Mental illness and euthanasia

Given the current panorama, resorting to euthanasia is especially dangerous when it comes to those who suffer from mental illness, who could be the next group included in a potential modification of the law. Li is opposed to extending it to this group, and the previous reform’s elimination of the terminal condition requirement: “We shouldn’t be providing MAID for mental disorders—and more broadly than that, for chronic illness.” And she illustrates her position with another case.

Some believe that assisted suicide in Canada is becoming an almost routine medical option, rather than an extraordinary measure for exceptional cases

“I recently had a patient with chronic depression who was planning to apply for MAID until we finally found an effective treatment. They asked me how requests in patients with depression would eventually be assessed. I said we’d have to distinguish a rational desire to die from one driven by depression, and they replied, ‘But why would I want to die if it wasn’t because of the depression?’ That gave me pause. At the very least, I think we need to prompt clinicians to exercise clinical judgment—both the clinician and the patient should feel that there have been reasonable attempts at treatment. And rather than just checking boxes, we should have to sit down and have a meaningful conversation [with the patient] about the desire for death.”

To the detriment of palliative care

All this in mind, some believe that assisted suicide in Canada is becoming an almost routine medical option, instead of an extraordinary measure for exceptional cases. Which, on the other hand, is to the detriment of palliative care, as expert Neil Hilliard said in 2017. According to him, the inclusion of MAID in hospitals is line “a cancer growing within the palliative care programs.”

Two years ago, in an appearance before the parliamentary committee on MAID, Dr.

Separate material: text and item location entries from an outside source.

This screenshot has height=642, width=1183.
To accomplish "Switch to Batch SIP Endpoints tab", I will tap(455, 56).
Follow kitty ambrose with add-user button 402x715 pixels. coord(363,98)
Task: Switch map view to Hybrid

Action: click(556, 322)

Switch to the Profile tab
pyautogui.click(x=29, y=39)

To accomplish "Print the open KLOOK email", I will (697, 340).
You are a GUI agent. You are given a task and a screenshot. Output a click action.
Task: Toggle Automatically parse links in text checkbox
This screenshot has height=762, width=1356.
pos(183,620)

Leonie Herx, former president of the Canadian Society of Palliative Care Physicians, recalled that only 25-30% of patients who need them had access to them. And she warned: “When palliative care needs are not met, the resulting physical, emotional and spiritual suffering of patients can lead them to feel depressed and hopeless, and to consider themselves a burden to others: that is, several of the most frequent reasons cited in MAID requests.”

Herz summarized, on the same occasion, the “deleterious effects” euthanasia has on palliative care: fewer resources are dedicated to it; loss of staff due to palliative professionals leaving, feeling dissatisfied or discouraged; patients who resist receiving palliative care for fear of being euthanized.

Ultraliberal freedom

It’s clear that, despite the claim that euthanasia is simply part of the “complete package” of services offered, along with palliative care, so that everyone can choose what care they want, the two options can hardly coexist. Furthermore, there’s a problem when it comes to choosing between the two.

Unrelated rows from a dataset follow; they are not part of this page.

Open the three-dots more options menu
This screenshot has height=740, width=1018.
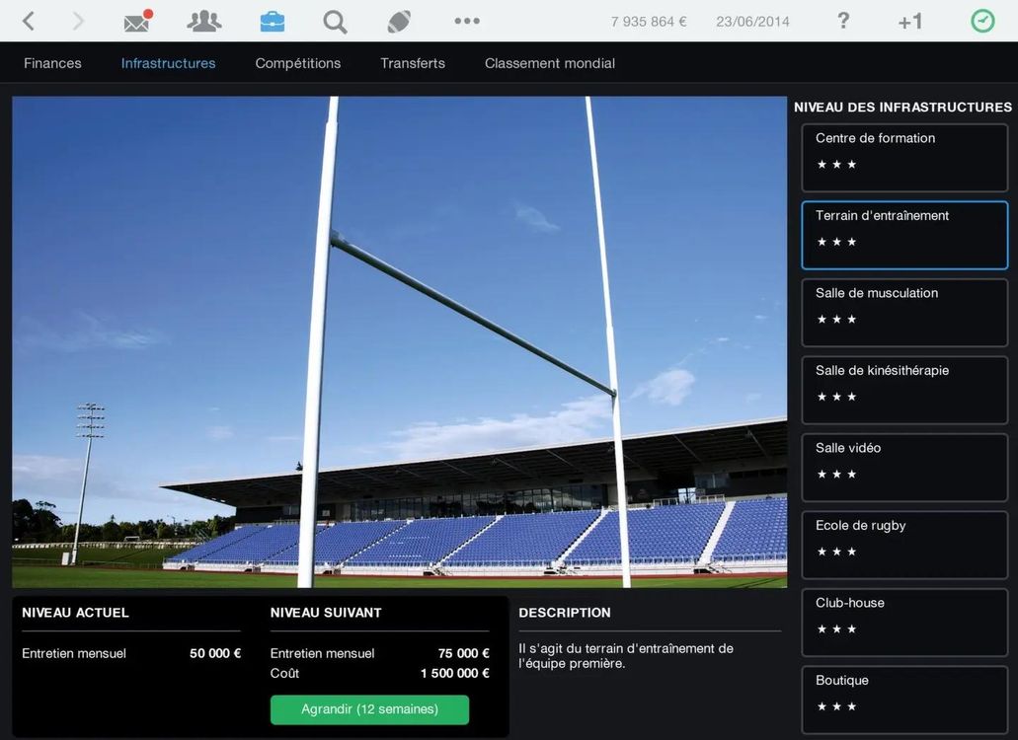pyautogui.click(x=466, y=21)
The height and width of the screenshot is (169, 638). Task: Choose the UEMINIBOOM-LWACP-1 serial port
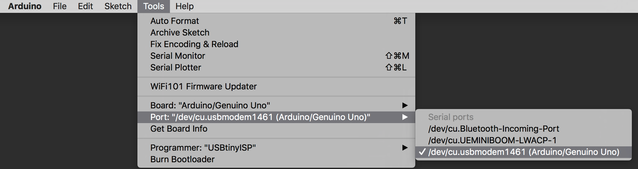(492, 140)
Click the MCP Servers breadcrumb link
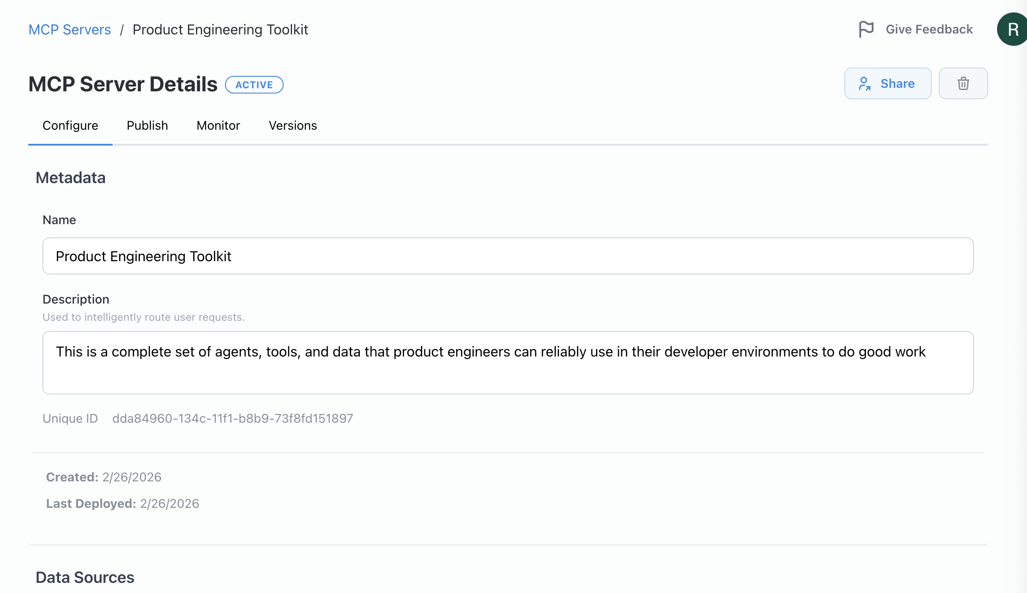The image size is (1027, 593). pos(69,29)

Canadian journalist Jeremy Appel was in favor of euthanasia, but changed his mind. He explains this ideological shift to the magazine Jacobin, whose very name indicates its political tendency.

“The problem with my previous perspective,” Appel says, “was that it held individual choices as sacrosanct. But people don’t make individual decisions in a vacuum. They’re the product of social circumstances, which are often out of their control. (…) The cavalier way in which MAID has been implemented in Canada serves as a form of eugenics, where only the able-bodied survive.”

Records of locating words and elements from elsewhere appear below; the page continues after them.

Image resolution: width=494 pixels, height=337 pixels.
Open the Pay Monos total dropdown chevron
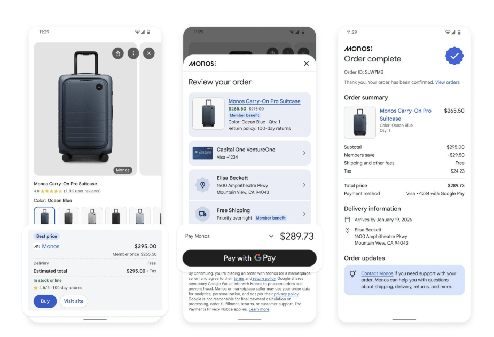point(271,236)
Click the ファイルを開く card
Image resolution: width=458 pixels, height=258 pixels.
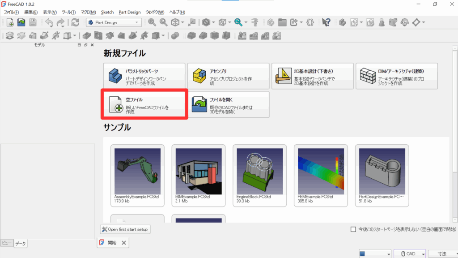click(228, 105)
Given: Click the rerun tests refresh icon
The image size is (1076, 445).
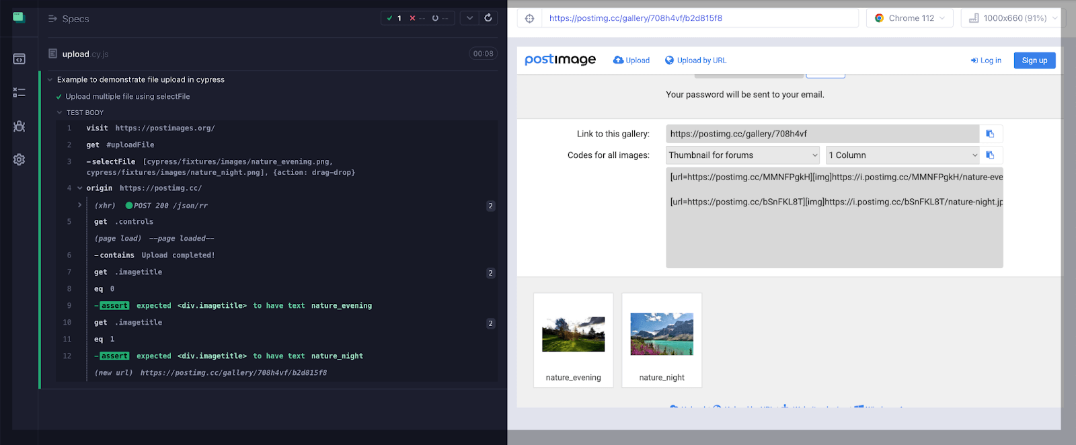Looking at the screenshot, I should (488, 18).
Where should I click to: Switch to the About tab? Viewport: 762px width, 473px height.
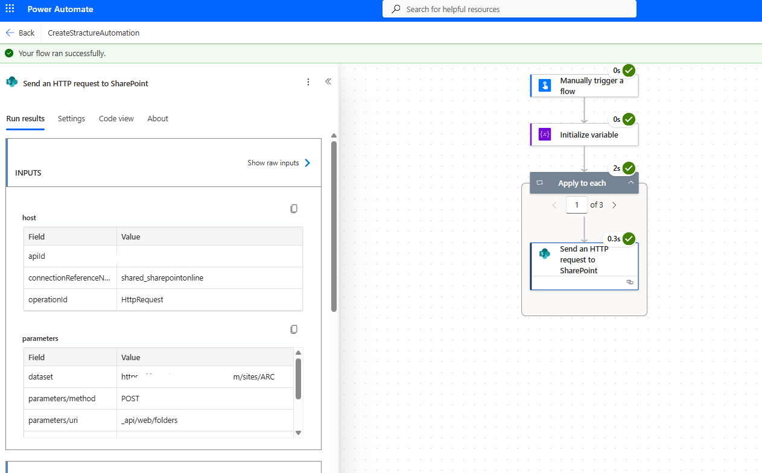(x=157, y=119)
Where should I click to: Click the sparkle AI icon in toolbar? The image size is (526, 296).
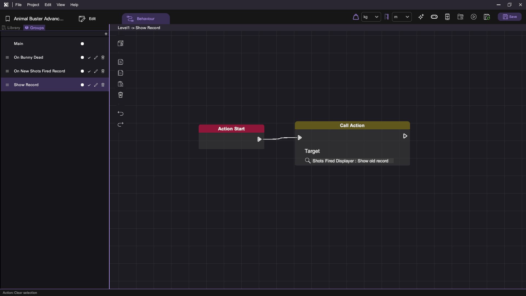coord(421,17)
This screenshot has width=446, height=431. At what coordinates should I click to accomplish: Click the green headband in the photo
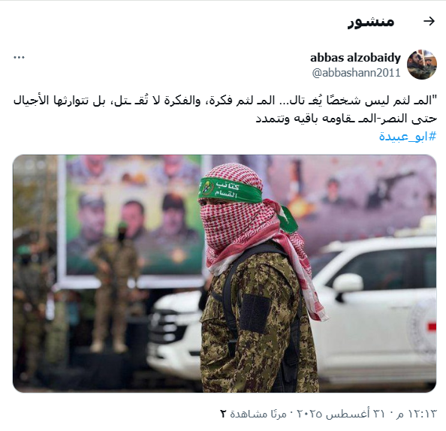230,190
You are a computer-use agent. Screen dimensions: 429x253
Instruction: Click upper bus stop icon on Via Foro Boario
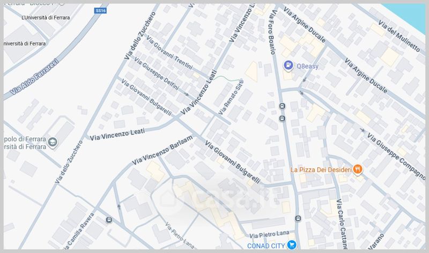click(x=283, y=106)
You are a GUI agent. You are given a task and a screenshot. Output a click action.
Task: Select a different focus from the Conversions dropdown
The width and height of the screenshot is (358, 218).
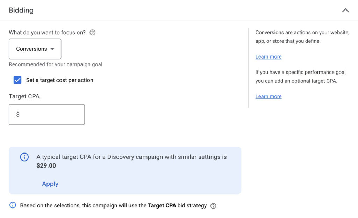pyautogui.click(x=35, y=49)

What Appel says is somewhat reminiscent of Marxism, and perhaps helps shed light on why the Portuguese Communist Party opposed the approval of euthanasia in Parliament. Also worth noting is the fact that arguments in favor of upholding euthanasia often dovetail with an ultra-liberal concept of freedom, which may be fine and well for the able-bodied and sound of mind, but far more detrimental to those in dire or helpless situations.